§ Work order: Your job with the data below is to output exactly the lines from the one holding "Image resolution: width=584, height=2576." down to the one holding "Écrivez pour nous (321, 2375)", both included, and no others.

Data shown below:

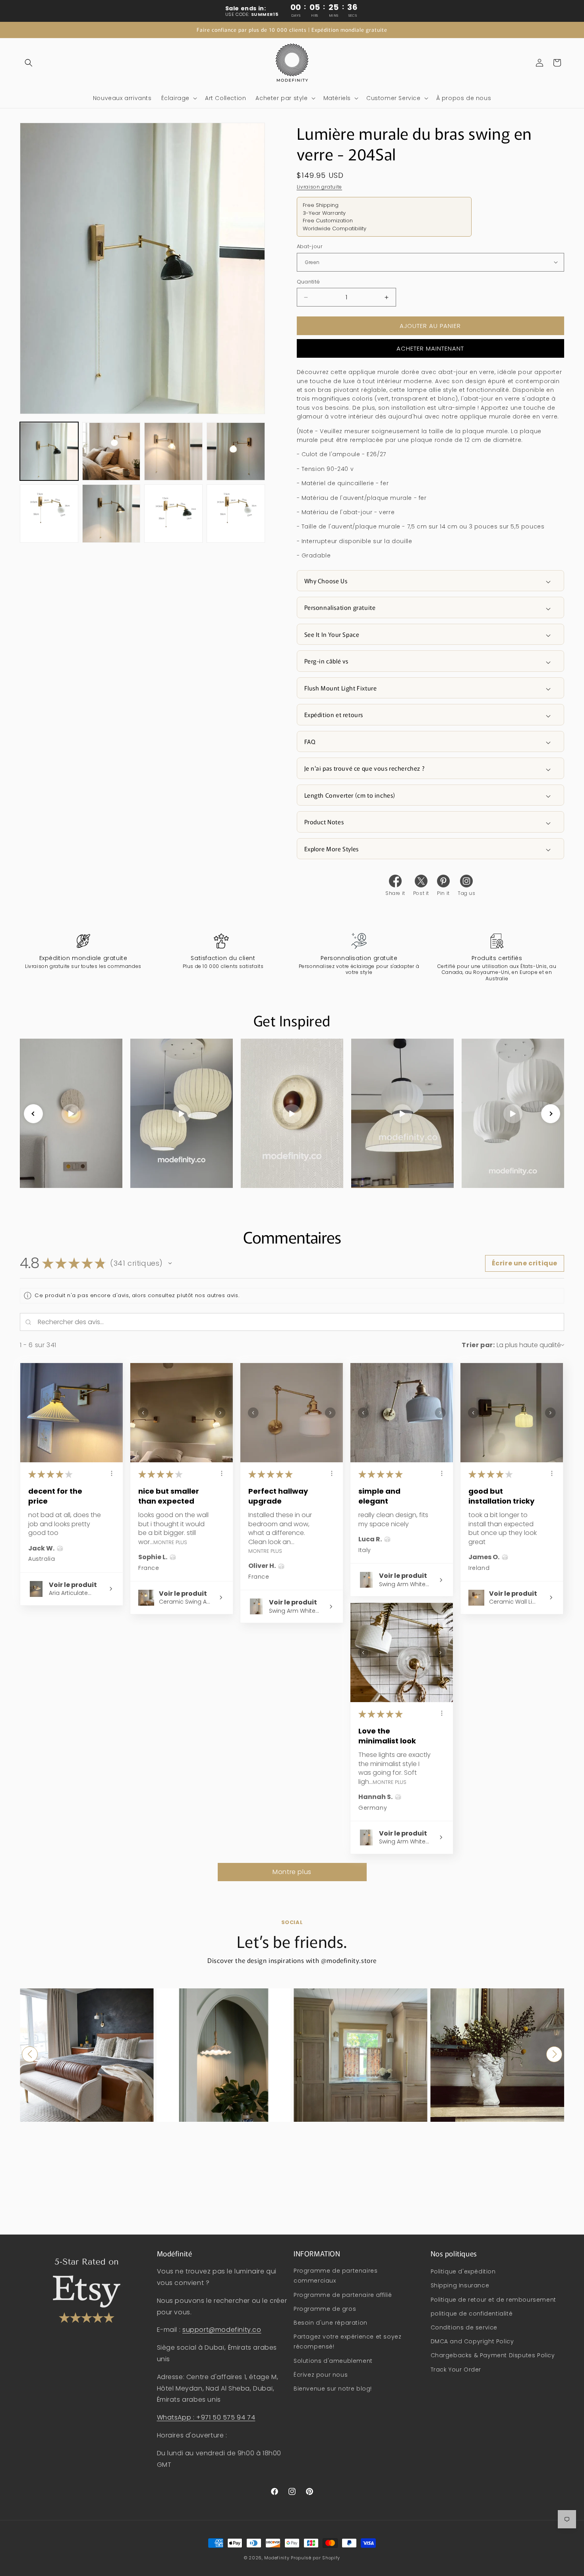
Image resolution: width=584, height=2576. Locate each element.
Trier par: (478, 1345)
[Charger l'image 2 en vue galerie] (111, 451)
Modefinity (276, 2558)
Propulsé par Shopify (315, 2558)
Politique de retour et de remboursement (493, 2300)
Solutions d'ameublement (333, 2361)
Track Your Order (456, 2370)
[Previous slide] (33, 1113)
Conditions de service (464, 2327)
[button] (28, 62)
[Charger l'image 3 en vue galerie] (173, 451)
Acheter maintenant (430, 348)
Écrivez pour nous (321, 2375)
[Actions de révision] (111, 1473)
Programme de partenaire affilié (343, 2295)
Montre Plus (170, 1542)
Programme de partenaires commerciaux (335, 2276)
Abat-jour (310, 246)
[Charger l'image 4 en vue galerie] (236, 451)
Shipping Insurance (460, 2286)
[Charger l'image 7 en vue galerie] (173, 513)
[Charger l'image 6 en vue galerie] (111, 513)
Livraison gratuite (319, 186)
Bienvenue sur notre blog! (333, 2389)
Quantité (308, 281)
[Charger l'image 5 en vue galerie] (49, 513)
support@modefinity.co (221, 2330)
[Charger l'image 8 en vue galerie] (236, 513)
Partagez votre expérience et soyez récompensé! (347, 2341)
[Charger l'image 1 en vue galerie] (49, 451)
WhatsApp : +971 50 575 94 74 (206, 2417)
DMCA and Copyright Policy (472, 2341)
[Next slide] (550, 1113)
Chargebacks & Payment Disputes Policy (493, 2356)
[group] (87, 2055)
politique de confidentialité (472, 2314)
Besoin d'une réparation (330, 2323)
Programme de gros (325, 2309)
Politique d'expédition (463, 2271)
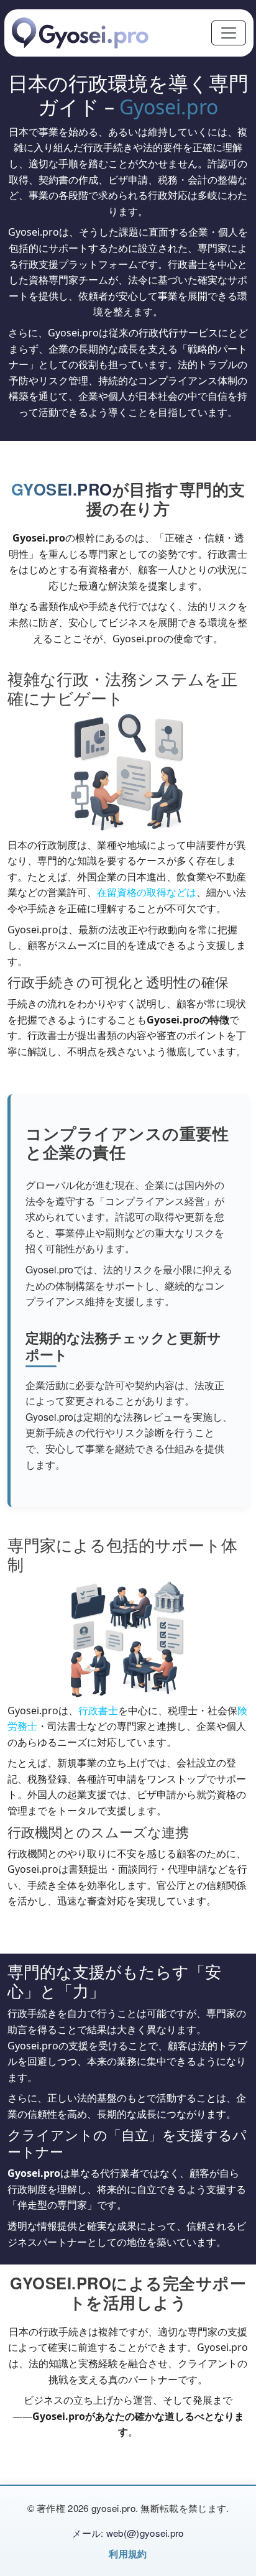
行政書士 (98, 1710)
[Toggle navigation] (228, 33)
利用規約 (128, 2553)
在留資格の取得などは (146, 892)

End of Data shown.
Data shown below:

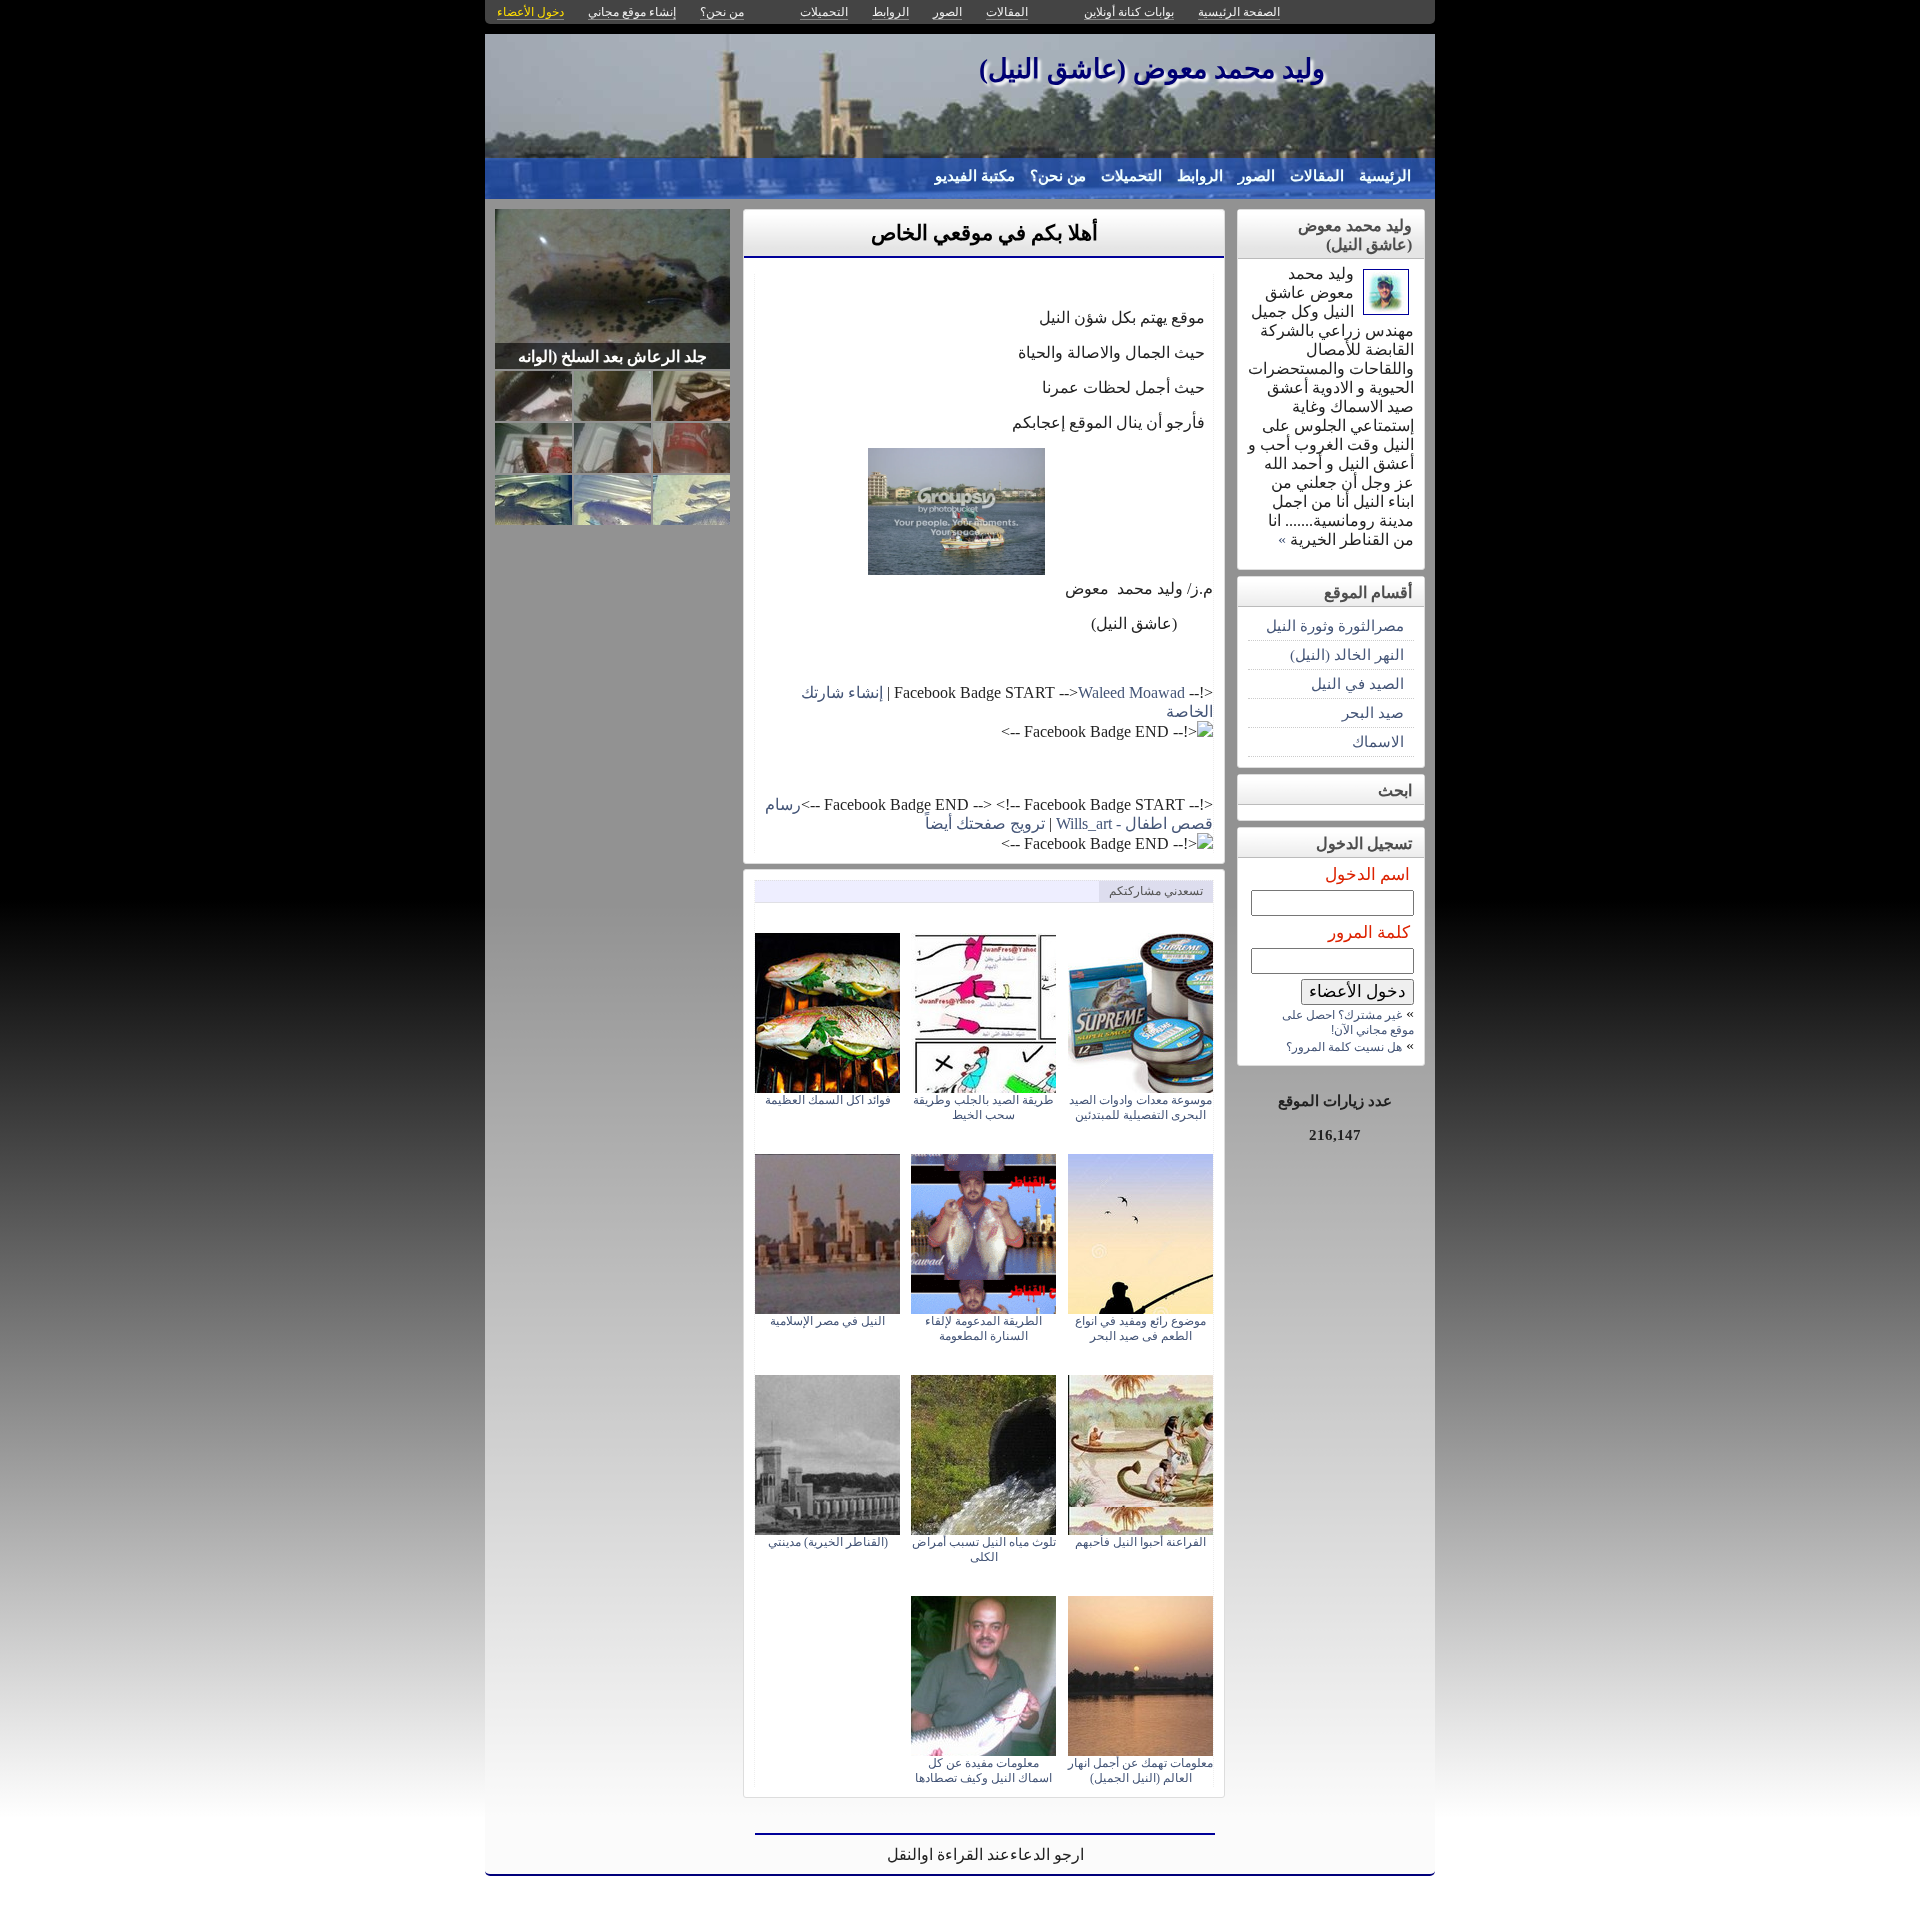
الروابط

End of Data shown.

§ Task result:
Image resolution: width=584, height=2576. Locate each element.
Trier par: (478, 1345)
[Charger l'image 2 en vue galerie] (111, 451)
Modefinity (276, 2558)
Propulsé par Shopify (315, 2558)
Politique de retour et de remboursement (493, 2300)
Solutions d'ameublement (333, 2361)
Track Your Order (456, 2370)
[Previous slide] (33, 1113)
Conditions de service (464, 2327)
[button] (28, 62)
[Charger l'image 3 en vue galerie] (173, 451)
Acheter maintenant (430, 348)
Écrivez pour nous (321, 2375)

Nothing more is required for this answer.